The Duchess of Rothesay has been experiencing familiar gardening challenges, revealing to Gardeners’ World presenter Monty Don that uninvited guests had invaded her vegetable patch and eaten her produce.
Camilla, in a guest appearance on the BBC programme on Friday night, told how mice and voles had devoured her strawberries this year and eaten the asparagus roots she planted.
The duchess, who toured Don’s garden Longmeadow in Herefordshire, spoke of how gardening became a “spiritual experience” for many during the pandemic, and said she has started to develop her own woodland garden.
Discussing the tiny rodent culprits, keen gardener Camilla said: “I’m very lucky I’ve got a big vegetable garden, but you get the mice, the voles this year, all ate the asparagus roots and then they got into the strawberries, so you can never win, there’s always something.”
Don advised the duchess: “I think you just have to accept that there are some things that are just not going to go for you this year, whatever it might be.”
The duchess is not alone. The Royal Horticultural Society said four species of mice and voles – the wood mouse, yellow-necked field mouse, bank vole and short-tailed vole – can cause damage to gardens.

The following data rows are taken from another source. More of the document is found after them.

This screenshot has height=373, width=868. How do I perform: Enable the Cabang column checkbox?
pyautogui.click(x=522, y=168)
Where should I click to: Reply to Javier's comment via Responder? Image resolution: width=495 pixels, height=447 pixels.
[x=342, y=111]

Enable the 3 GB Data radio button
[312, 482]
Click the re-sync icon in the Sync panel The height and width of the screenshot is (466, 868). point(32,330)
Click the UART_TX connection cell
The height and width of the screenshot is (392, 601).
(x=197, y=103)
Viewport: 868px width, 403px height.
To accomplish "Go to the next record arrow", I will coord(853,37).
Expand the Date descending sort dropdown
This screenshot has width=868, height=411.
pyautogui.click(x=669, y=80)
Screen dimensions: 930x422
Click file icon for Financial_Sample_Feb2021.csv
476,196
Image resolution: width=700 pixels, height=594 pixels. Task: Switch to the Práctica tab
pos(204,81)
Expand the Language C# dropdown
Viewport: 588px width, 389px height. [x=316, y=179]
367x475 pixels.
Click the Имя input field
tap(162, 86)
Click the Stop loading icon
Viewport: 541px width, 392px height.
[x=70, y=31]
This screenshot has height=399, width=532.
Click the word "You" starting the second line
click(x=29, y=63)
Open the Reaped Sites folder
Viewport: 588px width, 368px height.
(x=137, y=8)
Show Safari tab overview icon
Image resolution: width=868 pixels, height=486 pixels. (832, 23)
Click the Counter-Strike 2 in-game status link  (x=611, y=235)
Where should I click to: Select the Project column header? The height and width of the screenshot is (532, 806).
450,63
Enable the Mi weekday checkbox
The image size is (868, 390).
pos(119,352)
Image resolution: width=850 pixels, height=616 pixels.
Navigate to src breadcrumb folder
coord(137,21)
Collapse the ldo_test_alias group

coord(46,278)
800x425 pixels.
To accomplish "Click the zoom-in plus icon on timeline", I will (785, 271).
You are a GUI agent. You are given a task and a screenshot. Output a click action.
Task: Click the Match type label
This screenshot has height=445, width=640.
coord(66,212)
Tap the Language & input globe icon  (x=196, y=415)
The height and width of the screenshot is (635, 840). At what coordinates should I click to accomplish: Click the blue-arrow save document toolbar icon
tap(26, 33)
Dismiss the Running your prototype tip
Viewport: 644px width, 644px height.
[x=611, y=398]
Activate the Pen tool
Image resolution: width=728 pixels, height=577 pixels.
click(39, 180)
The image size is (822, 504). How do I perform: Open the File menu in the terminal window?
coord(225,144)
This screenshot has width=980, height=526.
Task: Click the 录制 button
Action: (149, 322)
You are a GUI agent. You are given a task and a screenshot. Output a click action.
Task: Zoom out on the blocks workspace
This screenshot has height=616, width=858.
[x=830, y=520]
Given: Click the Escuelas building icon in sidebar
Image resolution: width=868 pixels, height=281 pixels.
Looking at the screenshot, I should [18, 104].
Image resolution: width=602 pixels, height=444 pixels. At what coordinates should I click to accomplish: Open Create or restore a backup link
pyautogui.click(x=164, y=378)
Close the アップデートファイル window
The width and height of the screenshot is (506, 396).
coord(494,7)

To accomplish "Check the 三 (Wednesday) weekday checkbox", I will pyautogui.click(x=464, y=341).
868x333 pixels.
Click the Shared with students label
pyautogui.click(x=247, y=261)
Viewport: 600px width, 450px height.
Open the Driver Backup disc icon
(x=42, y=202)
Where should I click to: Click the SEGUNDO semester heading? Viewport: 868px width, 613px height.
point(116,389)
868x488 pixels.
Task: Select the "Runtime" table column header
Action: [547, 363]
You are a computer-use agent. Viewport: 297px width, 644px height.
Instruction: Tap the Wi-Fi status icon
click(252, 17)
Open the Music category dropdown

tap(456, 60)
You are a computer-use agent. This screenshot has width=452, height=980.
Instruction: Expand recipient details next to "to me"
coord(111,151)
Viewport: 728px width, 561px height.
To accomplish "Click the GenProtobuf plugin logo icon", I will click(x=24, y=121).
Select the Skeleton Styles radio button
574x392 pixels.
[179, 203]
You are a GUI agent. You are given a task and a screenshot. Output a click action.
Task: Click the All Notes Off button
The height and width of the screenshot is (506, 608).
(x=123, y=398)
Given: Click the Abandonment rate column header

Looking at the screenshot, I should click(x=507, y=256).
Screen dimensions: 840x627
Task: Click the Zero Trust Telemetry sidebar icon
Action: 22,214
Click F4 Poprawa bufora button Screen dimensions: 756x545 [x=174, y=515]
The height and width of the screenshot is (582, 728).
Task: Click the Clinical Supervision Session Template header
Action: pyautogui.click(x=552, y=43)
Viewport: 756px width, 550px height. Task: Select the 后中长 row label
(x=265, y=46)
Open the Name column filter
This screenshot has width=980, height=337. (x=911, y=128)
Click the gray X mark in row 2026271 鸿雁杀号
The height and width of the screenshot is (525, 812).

Most of the time, population levels are relatively low and little plant damage is noticed, but mice and voles can reproduce rapidly under good conditions, leading to population explosions and damage to plants.
In lockdown, there was a surge in inquires about rodents, with experts suggesting people were more likely to notice the signs at home because they were spending more time there.
Rising rodent activity could be part of a longer-term trend owing to warmer winters over recent years, which has allowed rodent populations to increase. In Australia, vast tracts of land in New South Wales were devastated by an unprecedented mouse plague earlier this year.
The duchess, whose husband the Prince of Wales is a passionate gardener, said gardening had played an essential role in people’s wellbeing during the Covid-19 crisis.
“I think gardens got people through Covid. They realised how special a garden was and what they could do with it, they could become inventive, even if they hadn’t before they could start growing vegetables,” she said.
“It was a sort of spiritual experience for them, they discovered a sort of affinity with the soil – you can go into a garden and you can completely lose yourself, you don’t have to think about anything else, you’re surrounded by nature, you’ve got birds singing, you’ve got bees buzzing about – there is something very healing about gardens.”
On her plans for her own garden, Camilla added: “I’ve got a little bit of a woodland garden that I’ve started and I would love to build that up more. I would love to put down swathes of bulbs, and I would also like to have a proper wildflower meadow.
“At the moment I’ve got a bit, but the grass has sort of taken over and we’re going to have another go this year of planting more seeds, because I think, especially now, it’s ever more important to have these wild flowers – if we’re going to keep on attracting butterflies and bees.”
At one point, the pair were joined by Nellie, one of Don’s dogs. As Nellie rolled on the floor, the duchess gave her a tummy rub.